El
profesor jubilado regresó por primera
vez a su instituto dos años después. Habían sido dos años tornadizos en los que
a la molicie casi divina de la ociosidad
inicial siguió un periodo de desconcierto por no ser capaz de disfrutar
todo lo que había imaginado. Nunca fue un convencido de la causa
pedagógica: había ejercido su profesión
con diligencia y eficacia, pero sin entusiasmo, sin perder de vista que era un
trabajo y que no debía poner en él toda el alma. Por eso le extrañaba más esa querencia al retorno que se
ahondó con el paso de los días hasta hacérsele insoportable. Se veía atrapado
en un pantano, un lugar donde había desaparecido esa percepción tan necesaria
de inminencia, de que algo iba a ocurrir.
-¿Echabas
de menos esto, eh? - afirmaba en modo de pregunta el Director al recibirlo en
su despacho. Había en sus palabras algo
de ese malsano disfrute de una profecía cumplida. Como si lo hubieran estado
esperando.
-Más
de lo que me gustaría confesar -se sinceró.
Enseguida
el Jefe de Estudios hizo planes para él.
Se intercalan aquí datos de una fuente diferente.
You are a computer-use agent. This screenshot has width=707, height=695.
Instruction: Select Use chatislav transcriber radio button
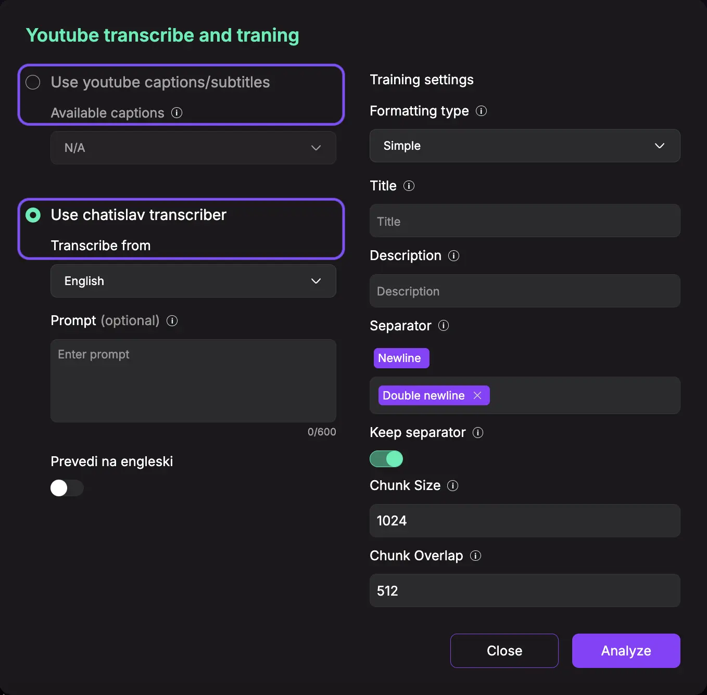[x=33, y=215]
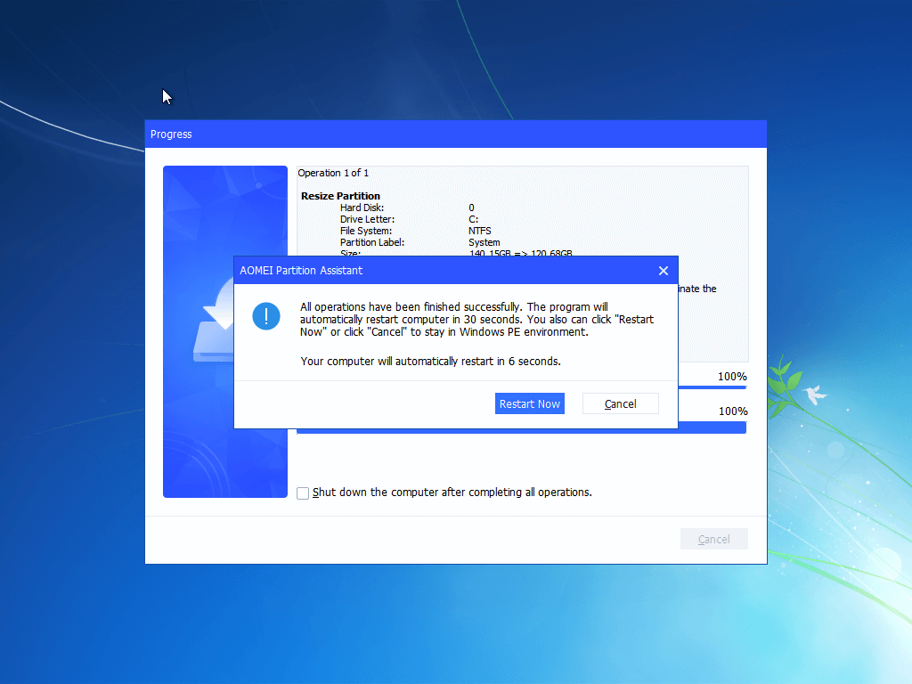The image size is (912, 684).
Task: Click the disabled Cancel button at bottom right
Action: (713, 539)
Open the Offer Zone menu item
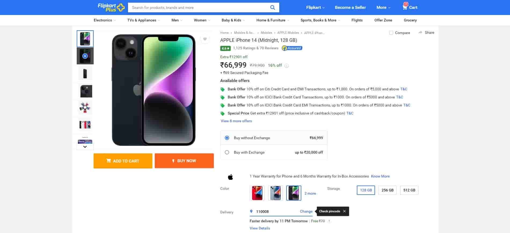The width and height of the screenshot is (510, 233). [x=383, y=20]
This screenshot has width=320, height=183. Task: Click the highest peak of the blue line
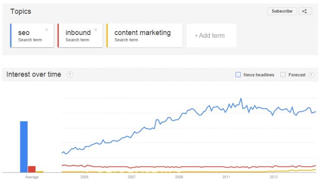(241, 99)
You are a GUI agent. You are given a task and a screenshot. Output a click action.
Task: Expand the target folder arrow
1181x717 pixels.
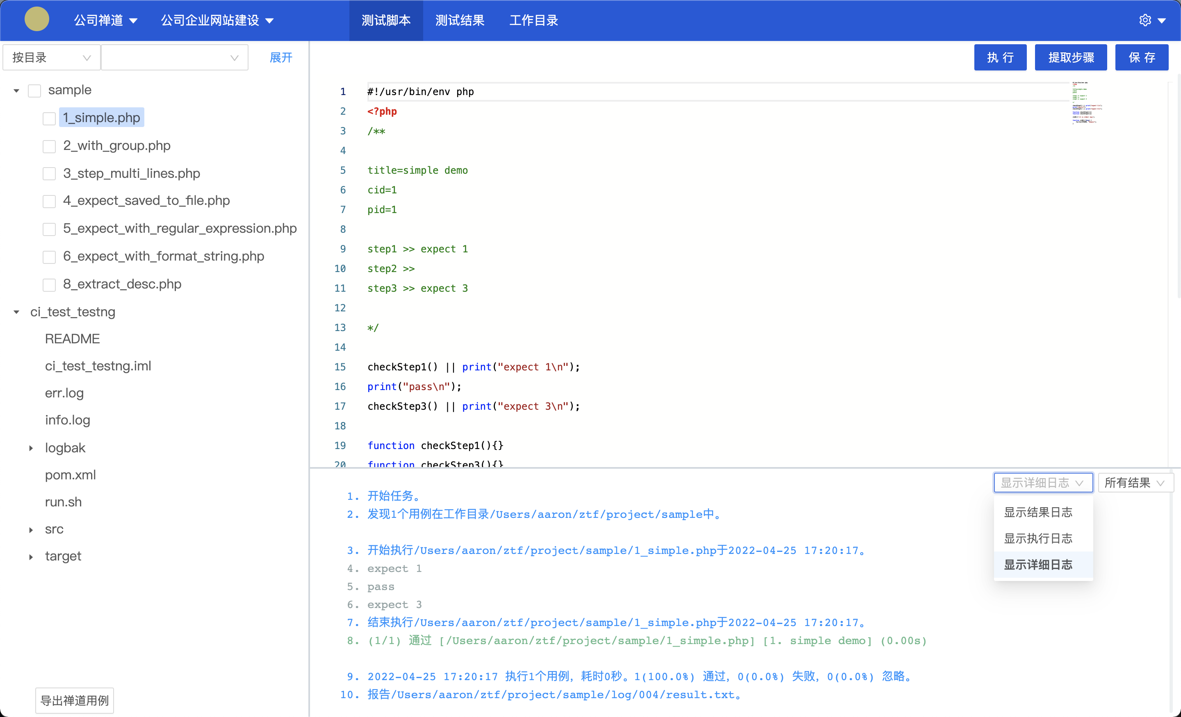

Los últimos recortes presupuestarios
le habían obligado a recargar los horarios y
un sordo malestar se había instalado entre sus compañeros del claustro,
que lo culpaban a él del exceso de trabajo.
-Podrías
encargarte de un par de grupos de apoyo. Nos vendría muy bien.
Extraoficialmente, claro.
-Creo
que no me he explicado bien. Lo que yo quiero es matricularme en primero.
El
Director y el Jefe de Estudios se
miraron y, con esa complicidad nacida en los cinco años compartidos en el Equipo
Directivo, sonrieron al tiempo, comprensivos hasta la lástima, mientras al
profesor jubilado los ojos y los oídos se le iban al guirigay irresistible del
patio en el recreo.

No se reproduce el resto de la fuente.